» Extract:
§ §

India now has a triple mutant COVID-19 variant - Here's all you need to know

As COVID-19 cases in India continue to rise, several changes have been observed. The demographic of infected individuals is gradually changing, and new symptoms continue to emerge. There are now several mutant strains of the virus in circulation across India, with many holding the Indian-origin double mutant strain responsible for the rapidly climbing caseload.

But even as concern over the double mutant strain strain B.1.617 SARS-CoV-2 prompts growing concern in India and abroad, there is now a third mutation to contend with. Simply put, a mutation occurs when a virus replicates itself and in the process changes slightly. A virus with one or several new mutations is referred to as a "variant" of the original, and the more they circulate, the greater the changes. Data on the World Health Organization's website indicates that "hundreds of variations of this virus have been identified worldwide" over the last year and a half.

"Most changes have little to no impact on the virus’ properties. However, depending on where the changes are located in the virus’s genetic material, they may affect the virus’s properties, such as transmission (for example, it may spread more easily) or severity (for example, it may cause more severe disease)," the webpage explains.

In the case of the B.1.167 double mutant strain, there are two such changes to contend with, which can combine to form a potentially deadlier edition of the virus. Going by this logic, a triple mutation is certainly alarming. On Wednesday, Vinod Scaria, a scientist at the Council of Scientific and Industrial Research’s Institute of Genomic and Integrative Biology (CSIR-IGIB) in New Delhi took to Twitter highlighting a few details about this new mutation.

§ §

» Data excerpts:
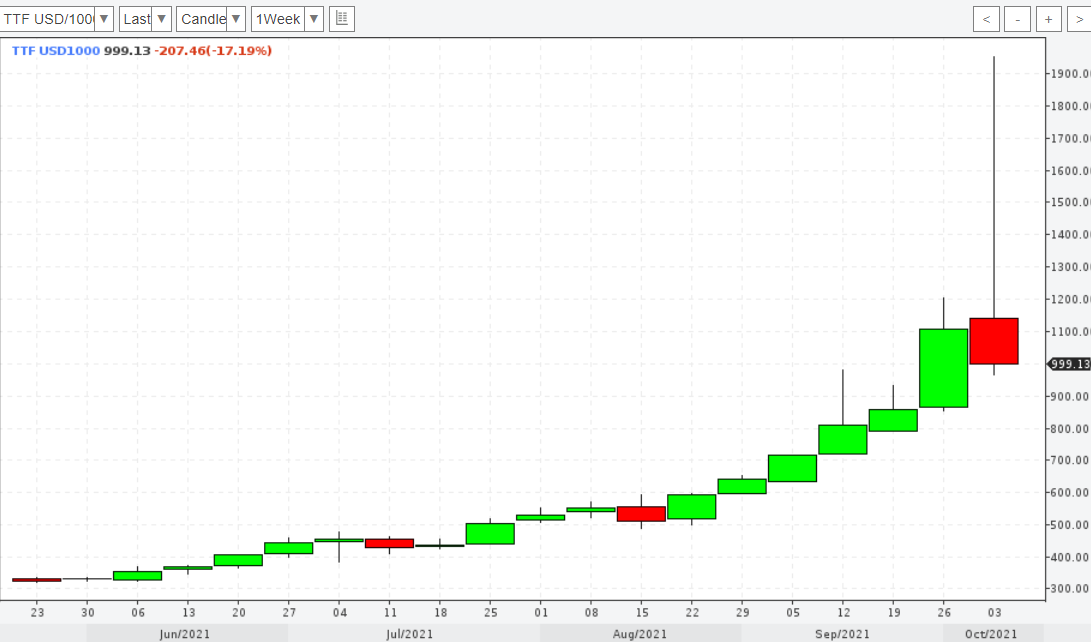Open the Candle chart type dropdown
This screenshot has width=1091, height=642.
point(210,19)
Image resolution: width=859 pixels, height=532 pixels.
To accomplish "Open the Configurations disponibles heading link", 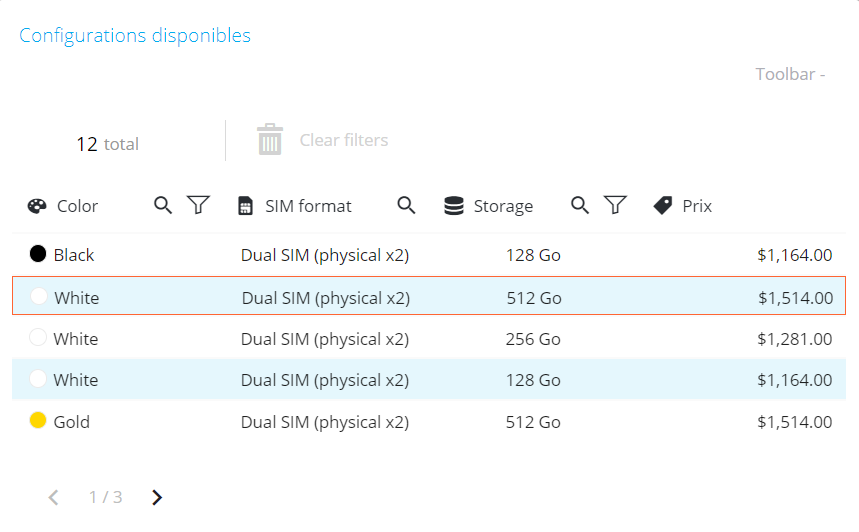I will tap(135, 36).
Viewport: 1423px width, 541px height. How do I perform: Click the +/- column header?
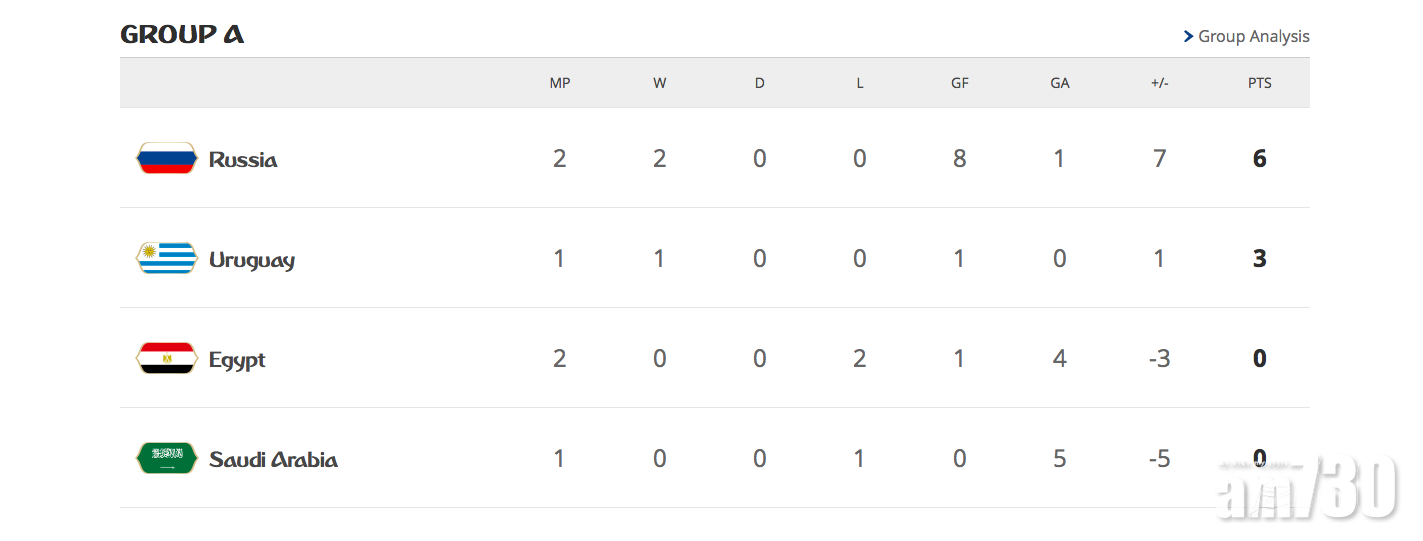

§ §

List every health or research body named in the news story about the triple mutant variant. The entries aren't needed for anything here.

» Written reply:
- World Health Organization
- Council of Scientific and Industrial Research
- Institute of Genomic and Integrative Biology (CSIR-IGIB)